Helfen würde es, wenn du schreibst, an welcher Universität du studierst. Die Anforderungen sind von Universität zu Universität und selbst da von Dozent zu Dozent unterschiedlich.
Mein 4-Wochen-Praktikum war z.B. gar nicht fachbezogen, d.h. hospitiert wurde alles während der 4 Wochen. Unterricht habe ich nur Physik (d.h. Sachunterricht), das allerdings in Absprache mit der Lehrerin - ich hätte auch Deutsch, Mathe, Kunst usw. unterrichten können, Physik bot sich halt einfach an, weil das sonst in dieser Klasse nicht gemacht wird.
Der Praktikumsbericht bestand dann bei mir aus einer Vorstellung von Schule und Klasse.
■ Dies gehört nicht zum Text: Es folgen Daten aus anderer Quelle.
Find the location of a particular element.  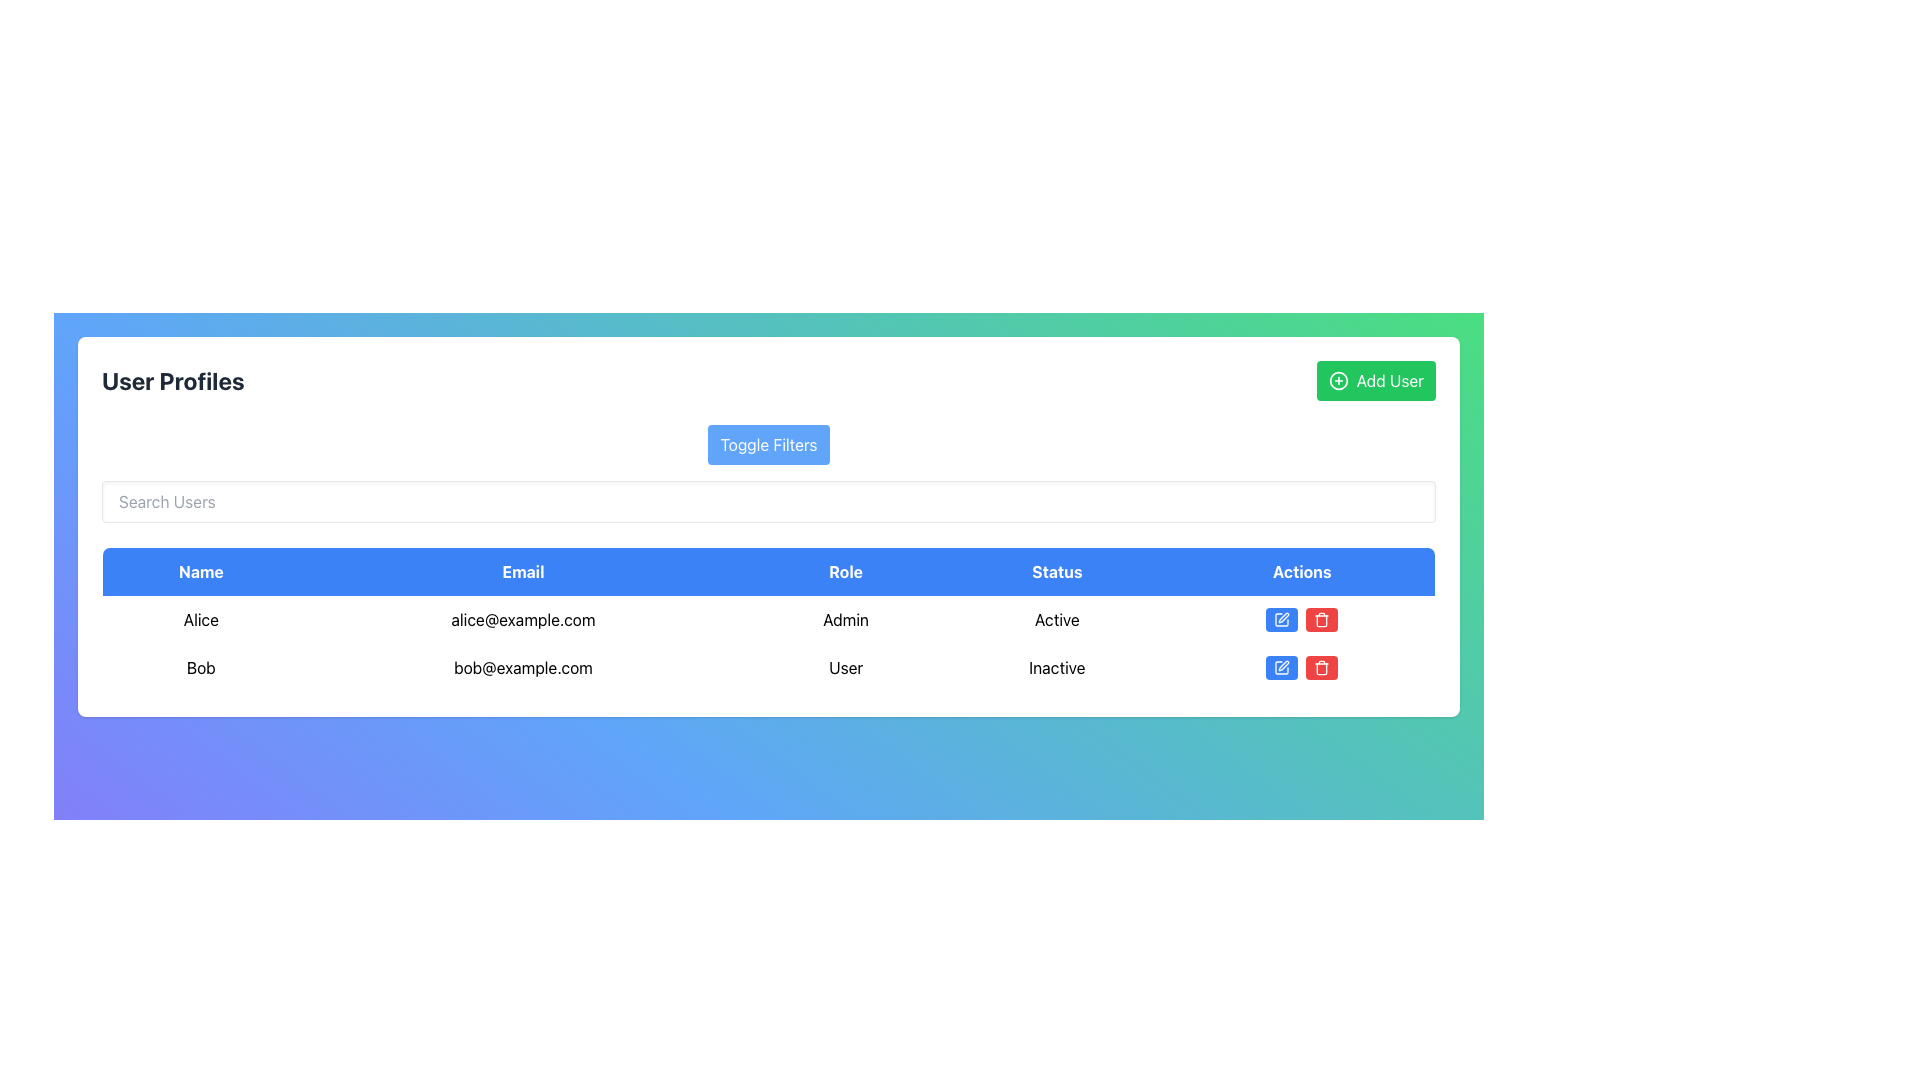

the Text label displaying the user's name in the second row of the user information table, which is positioned above the email 'bob@example.com' is located at coordinates (201, 668).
Dazu kam dann eine Forschungsaufgabe, so dass das Hospitieren zielgerichtet vonstatten ging. Dazu stelle ich theoretische Grundlagen dar, dann meine Forschungsaufgabe mit These, Methoden usw. und schließlich Präsentation des Ergebnisses und Diskussion. Dazu kamen dann Unterrichtsentwürfe einzelner Unterrichtsstunden mit Reflexion, nur von Stunden, die ich gehalten habe, aber nicht von allen.
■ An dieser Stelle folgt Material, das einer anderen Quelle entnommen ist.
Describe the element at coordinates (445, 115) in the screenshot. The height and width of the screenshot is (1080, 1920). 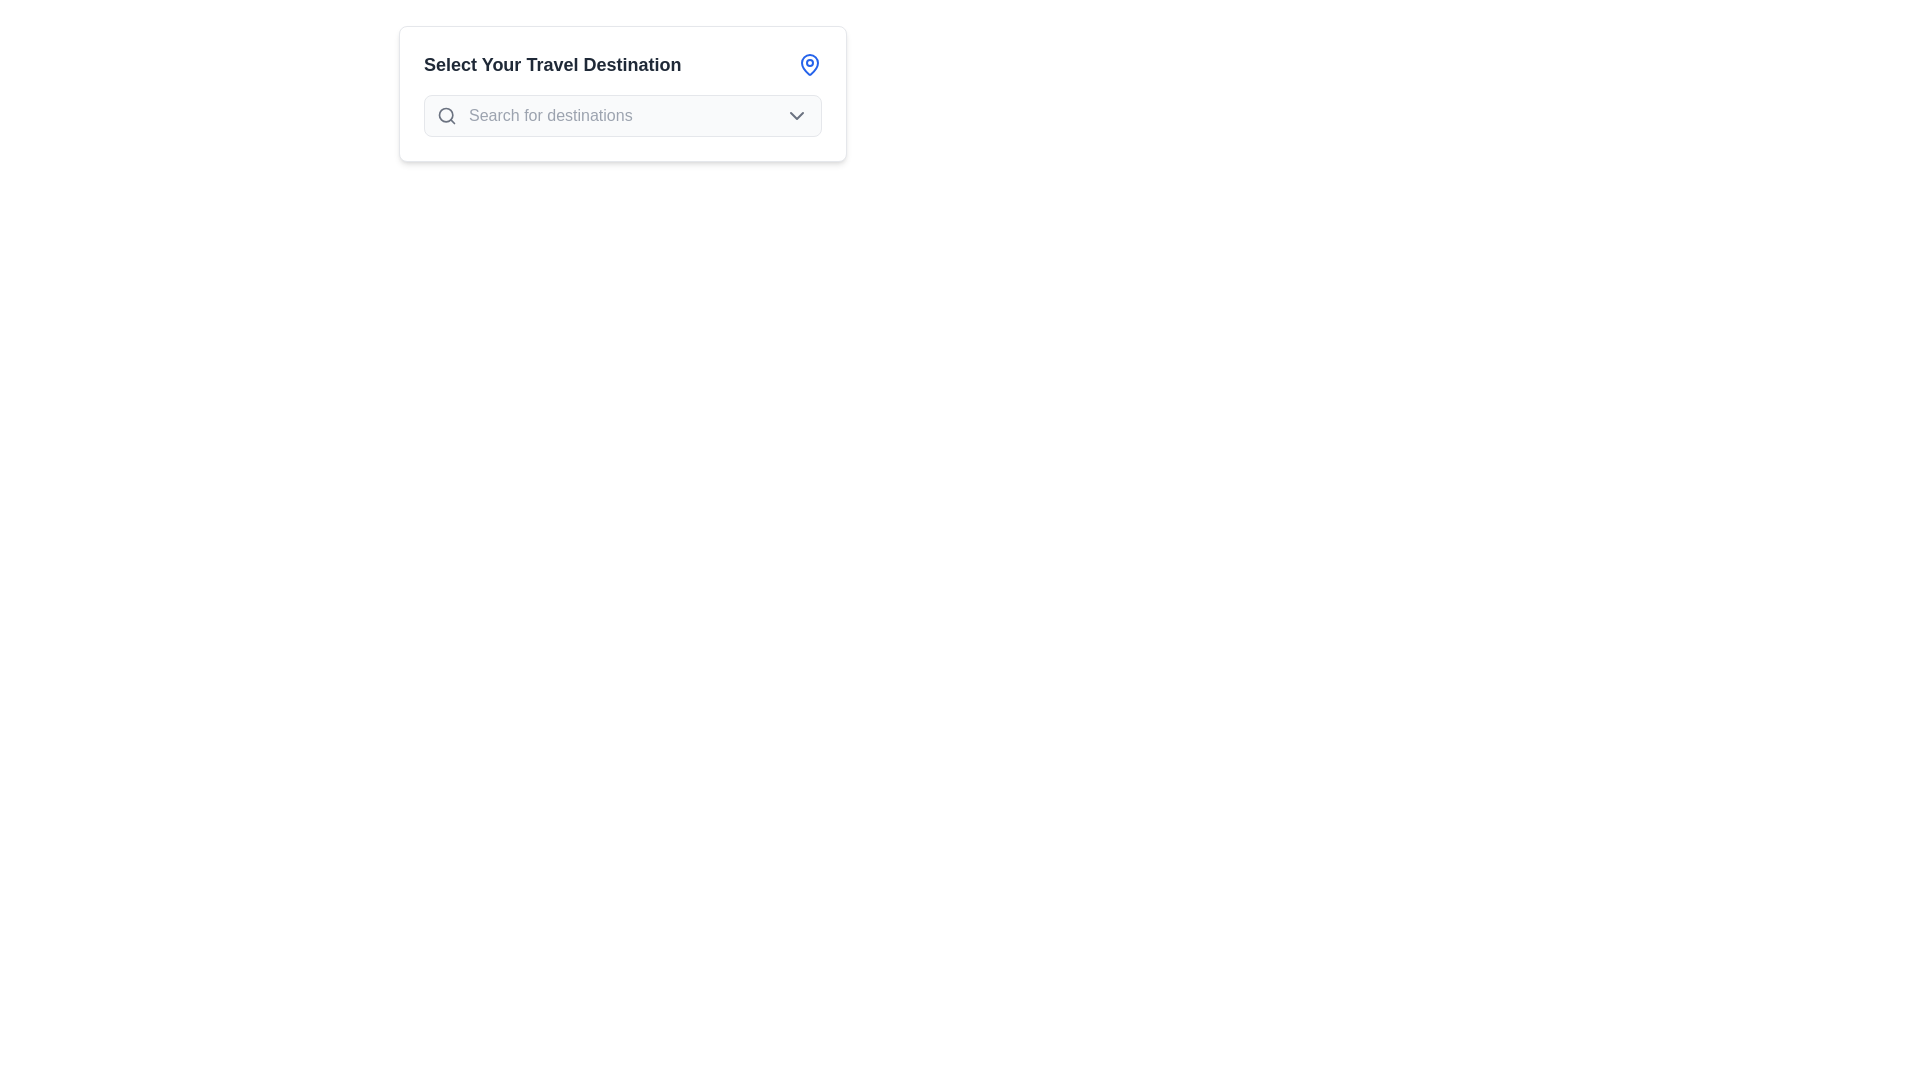
I see `the input field associated with the magnifying glass icon` at that location.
Normale Protokolle von hospitierten Stunden habe ich gar nicht angefertigt bzw. in den Praktikumsbericht geschrieben, dafür war ja die Forschungsaufgabe da.
Ich kam mit unter 20 Seiten aus - ich weiß aber von anderen an der Uni, die 40 Seiten brauchten. Minimum war bei mir 15 Seiten.
Letztlich solltest du das alles jedoch mit deinem Dozenten und der Studienordnung bzw. Lehramtsprüfungsordnung ausmachen. Also erstmal den Dozenten fragen, der hat offensichtlich keine Ahnung. Also einen Blick in die Studienordnung werfen und gucken, was da so zu den schulpraktischen Studien steht. Danach dann eine Gliederung entwerfen. Deine Gliederung finde ich z.B. ok, wenn sich das so halbwegs mit der Studienordnung deckt würde ich die Gliederung einfach mal dem Dozenten zeigen und fragen, ob das ok ist. Denn letztlich hat der ja das letzte Wort.
Das Praktikumsbüro der Uni Dortmund hat im Netz ein paar Infos zu deren Anforderungen zusammengestellt: http://www.fb12.uni-dortmund.de/pbla/Material.html
Was jetzt den geringen Englischunterrichtsanteil betrifft, dazu kann ich nichts sagen, mein Praktikum war halt fachunabhängig.
* Umfang: Mit Dozenten ausmachen. Im Zweifel: 10-25 Seiten, also wie eine Hausarbeit.
* Wissenschaftlich: Formulierungen / Ausdruck sollten natürlich schon vernünftig sein, ganz unabhängig vom Dozenten. Bei deinen Unterrichtsentwürfen wirst du ja wahrscheinlich auch auf den Lehrplan oder die Richtlinien verweisen, eventuell auf andere Texte, um deine Methoden oder Inhalte zu rechtfertigen, da sollten dann natürlich auch korrekte Quellenangaben hin. Zur Reflexion könnte es auch günstig sein, einen Text zu finden, der Infos zur Reflexion gibt und vielleicht ein Schema, an dem du dich orientieren kannst.
* Stundenverlaufsplan: Ich weiß jetzt nicht, was für dich ein „Stundenverlaufsplan“ ist. Ich habe für meine gehaltenen Stunden Sachanalyse, Einordnung des Themas in die Unterrichtseinheit, Lernziele, Rechtfertigung des Themas, Analyse der Lerngruppe, Unterrichtsskizze etc. angefertigt (ich kenne das unter dem Namen „Unterrichtsentwurf“). Nur Unterrichtsskizzen fände ich zu wenig, allerdings habe ich auch nur exemplarisch zwei (oder sogar nur eine?) Stunden rausgepickt, wenn man alle Stunden in den Praktikumsbericht packen will, würde ich vielleicht eine Stunde ausführlich machen und den Rest dann auch nur mit einer kurzen Skizze, dann vielleicht noch eine Gesamt-Reflexion der ganzen Einheit. (Je nachdem, ob du überhaupt eine geschlossene Einheit machst.)
Einheitliche Standards wirst du jedenfalls vergeblich suchen.